# start of RECORDS FOR THE EXERCISE
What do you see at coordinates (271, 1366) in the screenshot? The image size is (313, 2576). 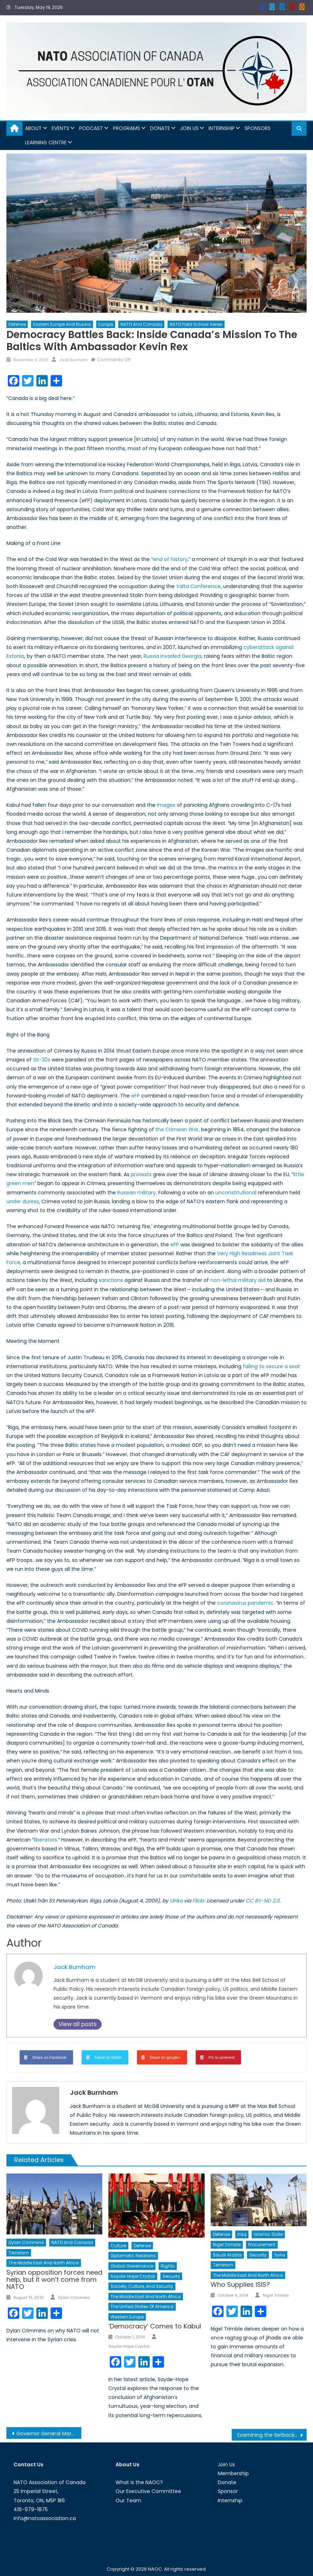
# end of RECORDS FOR THE EXERCISE
# start of RECORDS FOR THE EXERCISE
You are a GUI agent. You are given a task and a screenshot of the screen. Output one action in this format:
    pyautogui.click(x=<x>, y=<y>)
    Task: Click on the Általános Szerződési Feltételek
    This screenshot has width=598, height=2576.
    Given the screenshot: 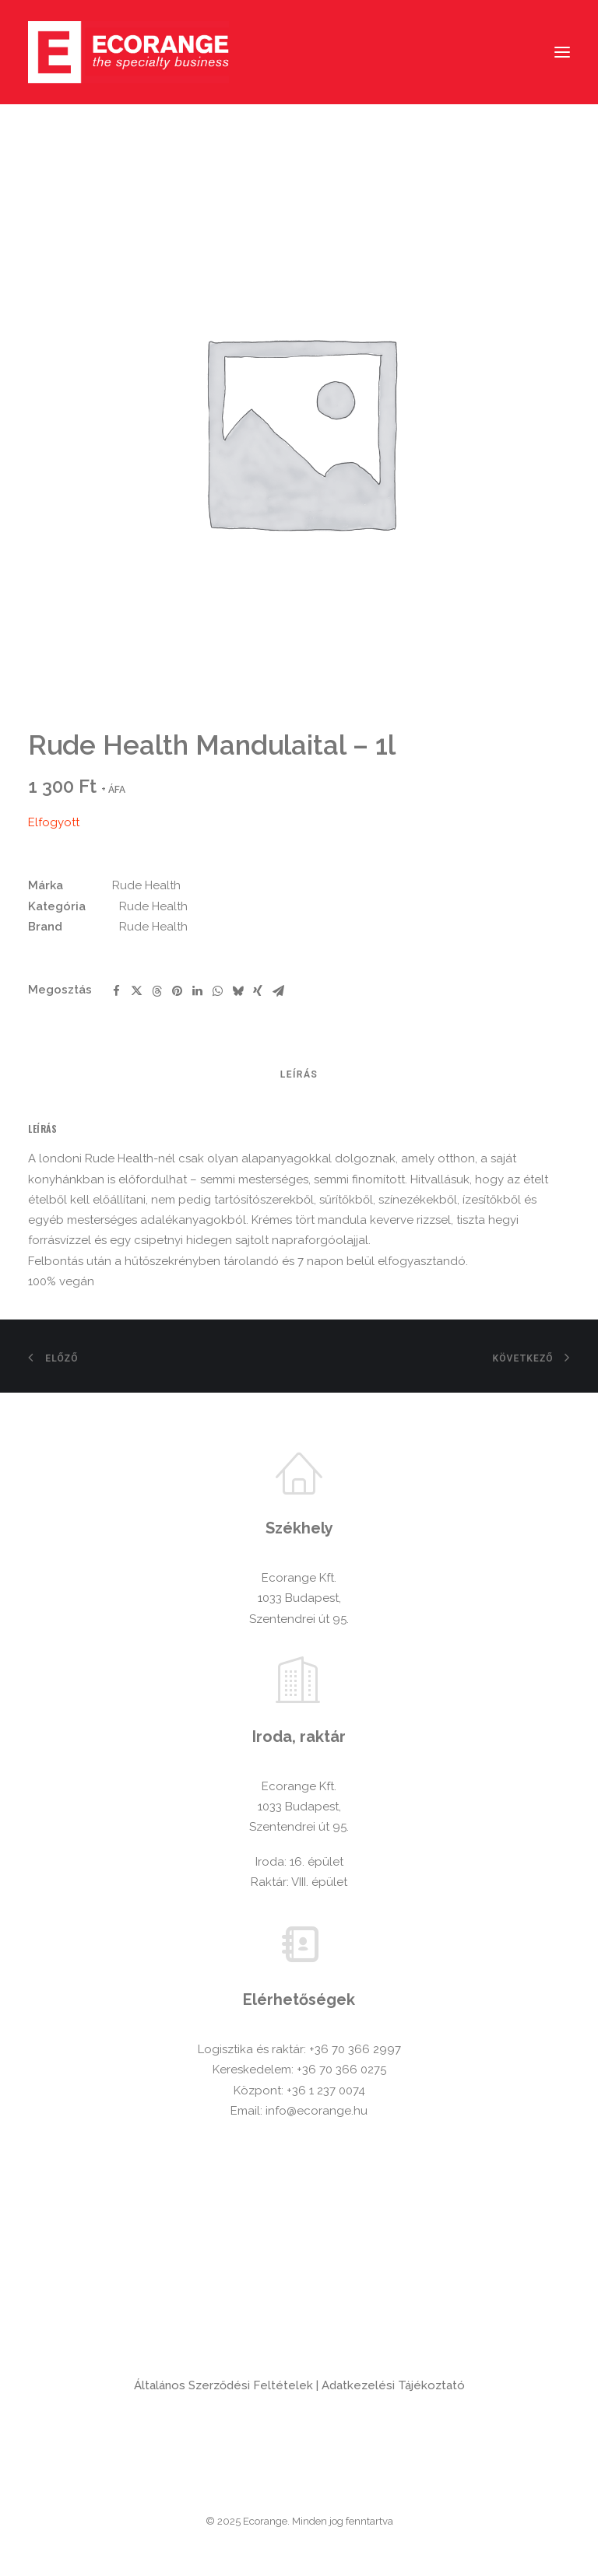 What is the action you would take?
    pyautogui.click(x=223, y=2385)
# end of RECORDS FOR THE EXERCISE
GIVEN TASK: Can you copy the lines of the entries word for word, starting at the line containing "You are a GUI" and ending at the line containing "This screenshot has", with both of those lines included?

REPLY TO THE TASK:
You are a GUI agent. You are given a task and a screenshot of the screen. Output one action in this format:
    pyautogui.click(x=<x>, y=<y>)
    Task: Click on the Általános Szerződési Feltételek
    This screenshot has width=598, height=2576.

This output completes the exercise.